**Page extract:**
*** Block opens ***

Women, Listening and Law - What Does it Take to be Heard?
A Symposium hosted by the Legal Intersections Research Centre School of Law, University of Wollongong on 3 & 4 November 2022 is calling for attention to the politics and practices of listening in legal contexts, as the necessary counterpoint to voice.
Find out more about the Symposium
Listening to women in law reform addressing violence against women
This project investigates listening practices in law reform designed to address violence against women.
Researchers: Dr Sarah Ailwood, Dr Rachel Loney-Howes, Dr Rachael Burgin (Swinburne University and CEO, RASARA), Professor Nan Seuffert and Associate Professor Cassandra Sharp
Storytelling, sexual harassment and law reform
This project investigates the dynamic relationship between women’s storytelling and the politics and practices of law reform regarding sexual harassment, both historically and in the present. Drawing on the (misuse) of women’s stories within policy development and law reform, we analyse the influence of social media and other campaigns on institutional law reform processes.
This project is supported by a University of Wollongong RevITAlise (RITA) Grant Scheme 2021-22.
Researchers: Dr Sarah Ailwood and Associate Professor Cassandra Sharp
Sarah Ailwood, Rachel Loney-Howes, Nan Seuffert & Cassandra Sharp, 'Beyond Women's Voices: Towards a Victim-Survivor-Centred Theory of Listening in Law Reform on Violence Against Women' Feminist Legal Studies (2022)
Abstract: Australia is witnessing a political, social and cultural renaissance of public debate regarding violence against women, particularly in relation to domestic and family violence (DFV), sexual assault and sexual harassment. Women's voices calling for law reform are central to that renaissance, as they have been to feminist law reform dating back to nineteenth-century campaigns for property and suffrage rights. Although feminist research has explored women’s voices, speaking out and storytelling to highlight the exclusions and limitations of the legal and criminal justice systems in responding to women’s experience, less attention has been paid to how women's voices are elicited, received and listened to, and the forms of response they have received. We argue that three recent public inquiries in Australia reveal an urgent need for a victim-survivor-centred theory of listening to women’s voices in law reform seeking to address violence against women. We offer a nascent theory of a victim-survivor-centred approach grounded in openness, receptivity, attentiveness and responsiveness, and argue that in each of our case studies, law reform actors failed to adequately listen to women by silencing and refusing to listen to them; by hearing them but failing to be open, receptive and attentive; and by selectively hearing and resisting transformation. We argue that these inquiries signal an acute need for attention to the dynamics of listening in law reform processes, and conclude that a victim-survivor-centred theory of listening is a critical foundation for meaningful change to address violence against women.

*** Block closes ***

**What you need to do:**
From the page on women, listening and law above, output everything from "Researchers: Dr Sarah Ailwood, Dr" down to "law reform processes.", word for word.

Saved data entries
*** Block opens ***

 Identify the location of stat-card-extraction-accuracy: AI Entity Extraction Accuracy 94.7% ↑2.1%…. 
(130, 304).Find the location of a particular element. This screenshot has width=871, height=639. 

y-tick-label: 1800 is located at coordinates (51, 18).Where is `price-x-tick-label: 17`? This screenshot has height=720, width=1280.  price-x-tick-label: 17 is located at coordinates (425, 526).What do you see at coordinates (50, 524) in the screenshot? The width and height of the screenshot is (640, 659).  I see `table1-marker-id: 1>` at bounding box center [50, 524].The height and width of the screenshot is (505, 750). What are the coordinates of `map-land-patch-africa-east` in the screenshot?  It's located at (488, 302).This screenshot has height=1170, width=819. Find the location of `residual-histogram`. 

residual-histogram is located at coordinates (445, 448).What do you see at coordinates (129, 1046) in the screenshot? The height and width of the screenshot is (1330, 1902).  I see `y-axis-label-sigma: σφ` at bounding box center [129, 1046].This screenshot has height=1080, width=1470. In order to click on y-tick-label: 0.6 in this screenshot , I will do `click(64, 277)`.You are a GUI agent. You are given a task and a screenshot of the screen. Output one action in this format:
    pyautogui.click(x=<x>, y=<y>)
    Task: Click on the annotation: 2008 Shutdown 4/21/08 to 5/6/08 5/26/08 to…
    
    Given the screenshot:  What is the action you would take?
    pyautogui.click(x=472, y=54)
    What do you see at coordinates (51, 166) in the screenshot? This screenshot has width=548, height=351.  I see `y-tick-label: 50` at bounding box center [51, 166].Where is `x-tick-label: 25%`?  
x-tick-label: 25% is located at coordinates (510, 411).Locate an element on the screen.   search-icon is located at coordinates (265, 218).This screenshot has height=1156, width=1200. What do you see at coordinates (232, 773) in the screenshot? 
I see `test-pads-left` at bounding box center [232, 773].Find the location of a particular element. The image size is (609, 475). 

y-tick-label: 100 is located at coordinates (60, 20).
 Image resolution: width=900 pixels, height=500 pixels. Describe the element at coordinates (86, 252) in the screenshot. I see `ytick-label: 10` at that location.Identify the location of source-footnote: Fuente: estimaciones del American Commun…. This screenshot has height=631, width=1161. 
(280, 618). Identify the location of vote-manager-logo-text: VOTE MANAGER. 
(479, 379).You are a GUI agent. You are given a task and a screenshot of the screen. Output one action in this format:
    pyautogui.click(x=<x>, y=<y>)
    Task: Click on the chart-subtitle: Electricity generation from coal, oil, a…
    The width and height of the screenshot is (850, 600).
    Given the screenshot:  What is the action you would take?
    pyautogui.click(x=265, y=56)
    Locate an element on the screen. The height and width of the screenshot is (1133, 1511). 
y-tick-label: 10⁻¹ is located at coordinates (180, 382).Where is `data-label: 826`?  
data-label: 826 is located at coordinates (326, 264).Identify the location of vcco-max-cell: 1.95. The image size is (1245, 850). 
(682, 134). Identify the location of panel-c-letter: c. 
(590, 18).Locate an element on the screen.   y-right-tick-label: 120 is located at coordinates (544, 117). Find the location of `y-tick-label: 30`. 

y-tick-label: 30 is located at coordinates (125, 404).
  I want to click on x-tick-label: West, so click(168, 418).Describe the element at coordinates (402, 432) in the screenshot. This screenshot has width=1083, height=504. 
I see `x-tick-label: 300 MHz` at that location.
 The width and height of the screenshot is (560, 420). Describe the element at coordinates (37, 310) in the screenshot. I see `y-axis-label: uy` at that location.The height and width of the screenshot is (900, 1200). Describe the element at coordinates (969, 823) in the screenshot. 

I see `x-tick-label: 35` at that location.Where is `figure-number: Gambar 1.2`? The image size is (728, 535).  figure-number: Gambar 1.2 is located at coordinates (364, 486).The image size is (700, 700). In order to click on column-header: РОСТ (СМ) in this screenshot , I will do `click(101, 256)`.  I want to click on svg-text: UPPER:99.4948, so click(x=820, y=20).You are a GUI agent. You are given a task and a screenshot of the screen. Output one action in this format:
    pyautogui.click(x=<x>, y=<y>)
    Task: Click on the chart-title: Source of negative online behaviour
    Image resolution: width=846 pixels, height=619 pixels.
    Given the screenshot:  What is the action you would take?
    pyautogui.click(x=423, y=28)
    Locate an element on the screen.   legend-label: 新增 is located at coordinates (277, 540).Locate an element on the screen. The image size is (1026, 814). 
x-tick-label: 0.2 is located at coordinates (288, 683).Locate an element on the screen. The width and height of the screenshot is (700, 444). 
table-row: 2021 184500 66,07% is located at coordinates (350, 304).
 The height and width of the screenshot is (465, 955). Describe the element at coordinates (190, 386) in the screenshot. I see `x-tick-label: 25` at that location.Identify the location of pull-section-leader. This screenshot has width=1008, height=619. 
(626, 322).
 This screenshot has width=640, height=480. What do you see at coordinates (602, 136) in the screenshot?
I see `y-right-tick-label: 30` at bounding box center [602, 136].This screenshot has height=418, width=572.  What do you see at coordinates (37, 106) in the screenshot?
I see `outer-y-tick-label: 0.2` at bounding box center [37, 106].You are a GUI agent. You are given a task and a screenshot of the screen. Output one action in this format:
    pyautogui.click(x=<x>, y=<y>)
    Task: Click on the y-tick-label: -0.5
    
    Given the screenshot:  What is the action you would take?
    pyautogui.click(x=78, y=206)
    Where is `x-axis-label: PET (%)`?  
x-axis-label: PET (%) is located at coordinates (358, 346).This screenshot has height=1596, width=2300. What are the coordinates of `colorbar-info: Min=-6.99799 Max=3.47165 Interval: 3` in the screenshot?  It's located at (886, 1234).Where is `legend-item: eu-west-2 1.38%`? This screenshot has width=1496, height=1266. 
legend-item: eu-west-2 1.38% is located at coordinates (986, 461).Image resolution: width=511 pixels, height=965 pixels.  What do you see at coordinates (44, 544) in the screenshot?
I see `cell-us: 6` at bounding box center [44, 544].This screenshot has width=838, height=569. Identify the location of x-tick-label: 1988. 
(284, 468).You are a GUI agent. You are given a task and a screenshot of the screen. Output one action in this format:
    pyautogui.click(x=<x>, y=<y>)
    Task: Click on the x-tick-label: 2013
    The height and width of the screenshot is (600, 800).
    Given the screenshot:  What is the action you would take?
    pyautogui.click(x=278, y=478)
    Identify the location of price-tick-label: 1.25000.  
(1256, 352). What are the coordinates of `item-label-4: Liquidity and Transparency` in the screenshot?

*** Block closes ***

**Solution to this task:**
Researchers: Dr Sarah Ailwood, Dr Rachel Loney-Howes, Dr Rachael Burgin (Swinburne University and CEO, RASARA), Professor Nan Seuffert and Associate Professor Cassandra Sharp
Storytelling, sexual harassment and law reform
This project investigates the dynamic relationship between women’s storytelling and the politics and practices of law reform regarding sexual harassment, both historically and in the present. Drawing on the (misuse) of women’s stories within policy development and law reform, we analyse the influence of social media and other campaigns on institutional law reform processes.